INSTRUCTIONS →
a - Rewrite the paragraph in the text on The Prestige that begins "Every great magic trick consists of three acts" as a short list that keeps its main facts.
b - According to the text on The Prestige, in what year was Christopher Priest's novel first published?

BOWIE
STARMAN AND THE SILVER SCREEN

The Prestige

USA/UK 2006, 130 mins
Director: Christopher Nolan


Christian Bale and Hugh Jackman play rival master magicians on the late-19th-century stage, each competing to outdo the other both professionally and in their private lives. Director Christopher Nolan petitioned Bowie to play the role of Nikola Tesla as he couldn’t imagine anyone else as the physicist, engineer and innovator. An enigma, playing an enigma.
bfi.org.uk

Every great magic trick consists of three acts, Cutter (Michael Caine), an ingeneur – the technician who designs and manufactures stage illusions – tells us near the start of Christopher Nolan’s film of Christopher Priest’s novel The Prestige. ‘The first act is called the Pledge: the magician shows you something ordinary, but of course… it probably isn’t. The second act is called the Turn: the magician makes his ordinary something do something extraordinary. Now, if you’re looking for the secret… you won’t find it. That’s why there’s a third act called the Prestige. This is the part with the twists and turns, where lives hang in the balance, and you see something shocking you’ve never seen before.’ Film stories, according to the conventional wisdom of scriptwriting guru Robert McKee, also consist of three acts – and Nolan exactly replicates the anatomy of a magic trick in his telling of this tale.

The press materials for the film are prefaced by a ‘special note to journalists’. ‘The Prestige is a mystery structured as a cinematic magic trick. In order to allow audiences to fully enjoy the unfolding of the story, the filmmakers respectfully ask that you not reveal too much about the deceptions at the heart of the film.’ I rarely think of myself as a journalist, but I do consider that polite ‘respectfully’ confers on anyone writing before the release an obligation to honour the filmmakers’ wishes – even if Priest’s book, first published in 1995, is readily available.

DATASET ENTRIES →
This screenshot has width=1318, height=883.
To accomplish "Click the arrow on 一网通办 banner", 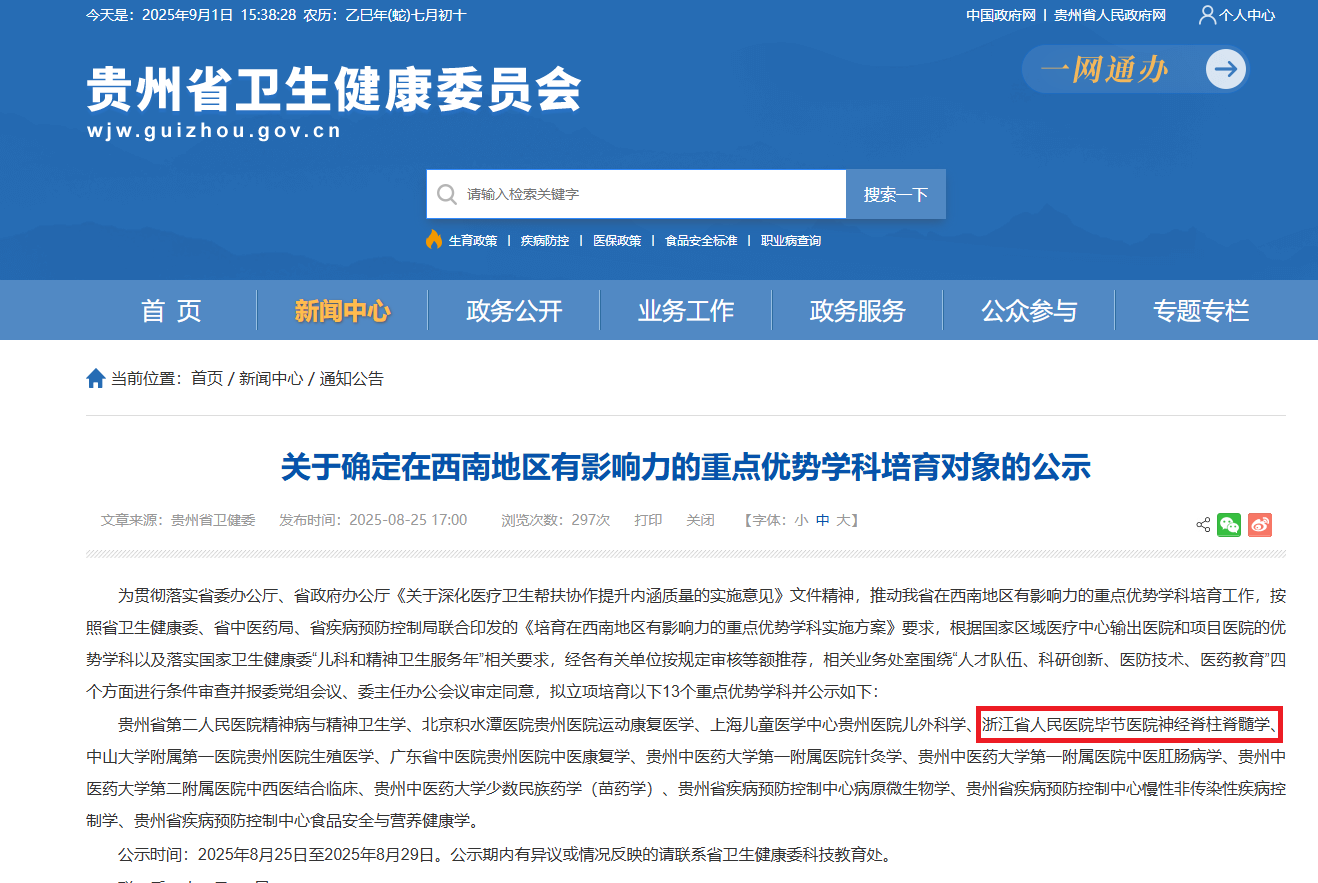I will 1225,70.
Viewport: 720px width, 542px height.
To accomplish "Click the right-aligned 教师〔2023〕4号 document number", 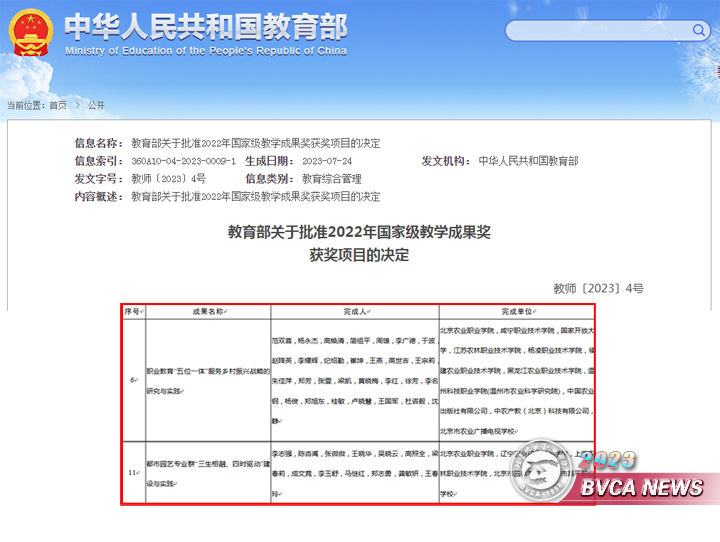I will pyautogui.click(x=599, y=288).
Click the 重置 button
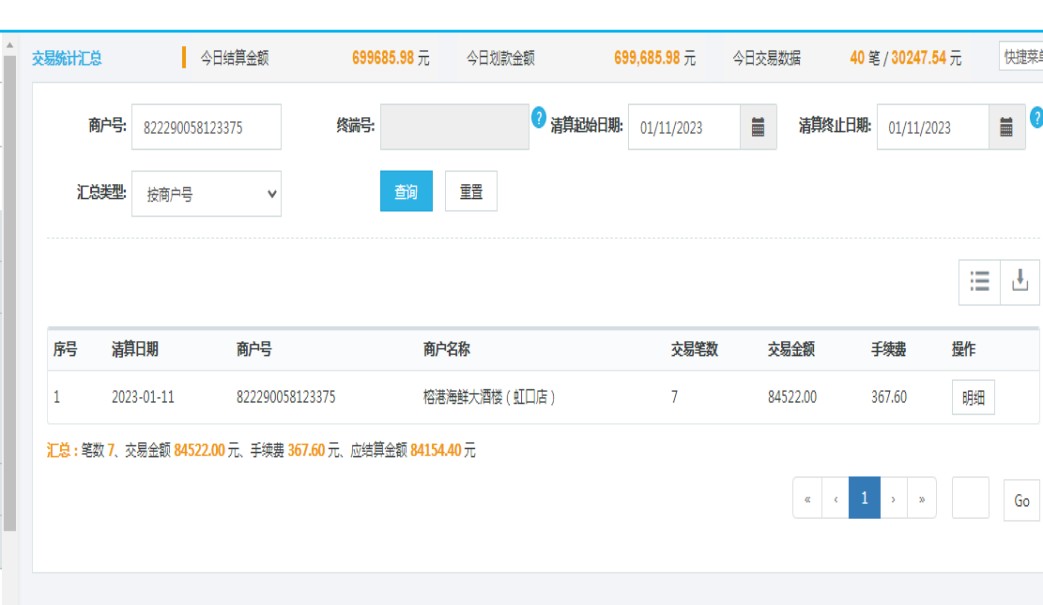Viewport: 1043px width, 605px height. pos(471,192)
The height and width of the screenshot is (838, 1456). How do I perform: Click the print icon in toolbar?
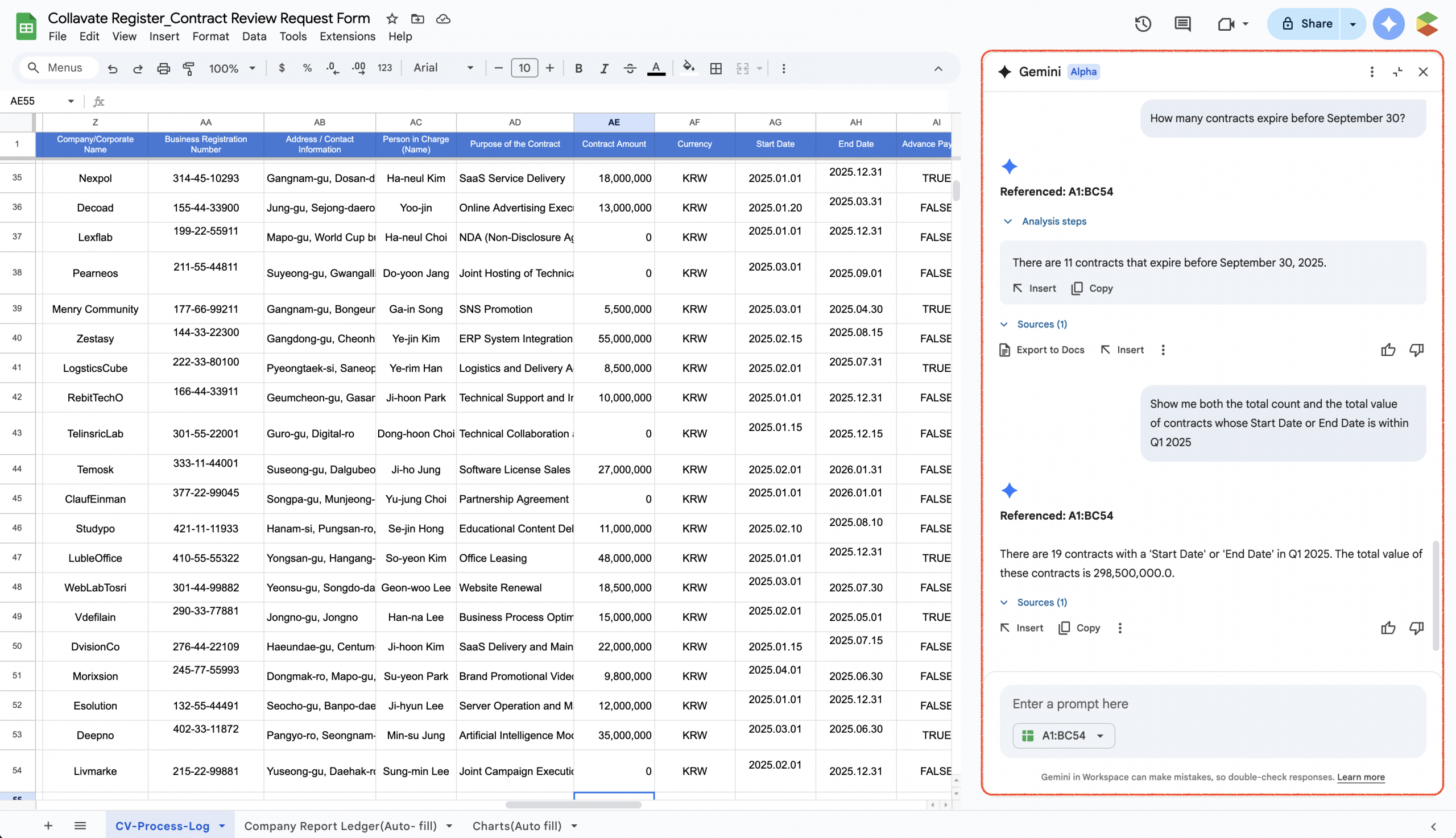pyautogui.click(x=163, y=68)
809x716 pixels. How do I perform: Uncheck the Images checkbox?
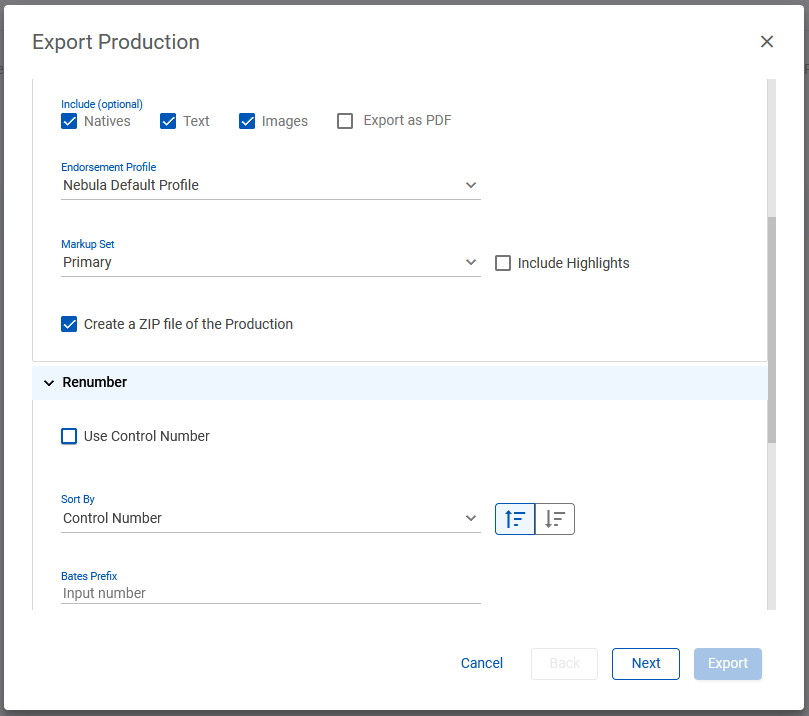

IN RESPONSE →
a -
- Near the start of Christopher Nolan's film of Christopher Priest's novel The Prestige, Cutter (Michael Caine), an ingeneur who designs and builds stage illusions, says every great magic trick has three acts.
- The Pledge: the magician shows you something ordinary, though it probably isn't.
- The Turn: the magician makes that ordinary thing do something extraordinary.
- The Prestige: the part with twists and turns, where lives hang in the balance and you see something shocking you've never seen before.
- According to scriptwriting guru Robert McKee, film stories also have three acts, and Nolan's telling exactly replicates the anatomy of a magic trick.

b - 1995